Amazon do a ring doorbell that’s reasonably priced. If anything it may act as a deterrent. Sorry you are going through this.

Debbiep11 · 21/06/2022 23:53

Thanks for your input. I drive my son to school and pick him up so there is no way they could have followed us. Especially from the secondary school as it's a good 40 minute walk from the house.
Good suggestion about sitting at the school earlier to see if I can spot them though . Thanks

OP posts:
SunflowerGardens · 21/06/2022 23:55

Debbiep11 · 21/06/2022 23:44

Sunflowergardens
I am just nervous about how they got my address to be honest. There were 4 of them as well hanging out outside the house.
I think I will have to have a serious conversation with my son tomorrow after school about this. Find out if anything did happen at school recently that could be linked to this.

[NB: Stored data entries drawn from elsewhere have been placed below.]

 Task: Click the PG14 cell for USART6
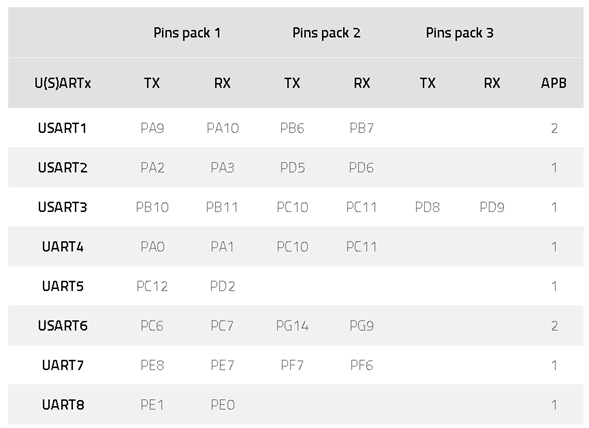(x=292, y=326)
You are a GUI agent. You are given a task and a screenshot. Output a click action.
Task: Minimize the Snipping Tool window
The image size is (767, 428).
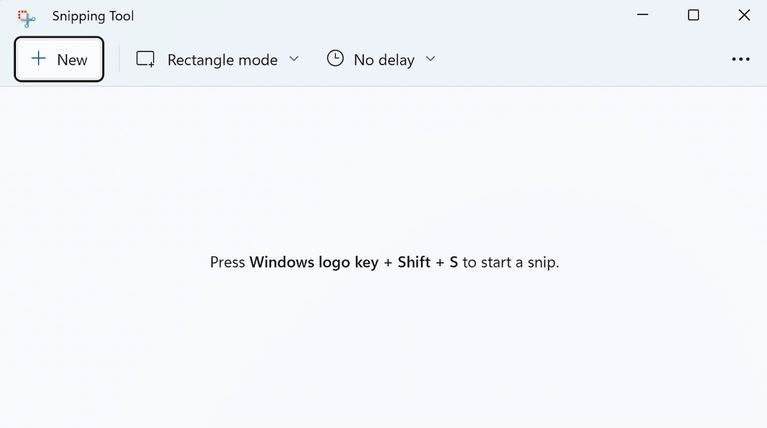[641, 15]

If they're burgling rather than bullying they'll be scouting out every house in the neighbourhood. Maybe ask the police have there been other incidents like this or robberies in the area.

BlankTimes · 21/06/2022 23:57

I'd consider keeping your son at home tomorrow, just in case the unknown group of lads have spread a load of rumours about him being bi and kissing a boy to kids in his school.

I'd have a word with whoever is the school safguarding led and tell them exactly what happened last night and ask how they intend to keep your son safe in school.

BlankTimes · 21/06/2022 23:58

School Safeguarding Lead

Stillfunny · 22/06/2022 00:01

I have gone back to getting an old fashioned door chain on my front door. Avoids the element of surprise where they could just push past you. Unlikely they will try this again as they know you will be wary now. So sorry this has happened to you , must be very upsetting.

DuckBilledPlattyJoobs · 22/06/2022 00:03

BlankTimes · 21/06/2022 23:57

I'd consider keeping your son at home tomorrow, just in case the unknown group of lads have spread a load of rumours about him being bi and kissing a boy to kids in his school.

I'd have a word with whoever is the school safguarding led and tell them exactly what happened last night and ask how they intend to keep your son safe in school.

I think this is good advice. I wouldn’t send my DS back to school following this incident until I could talk to the school about what is going on.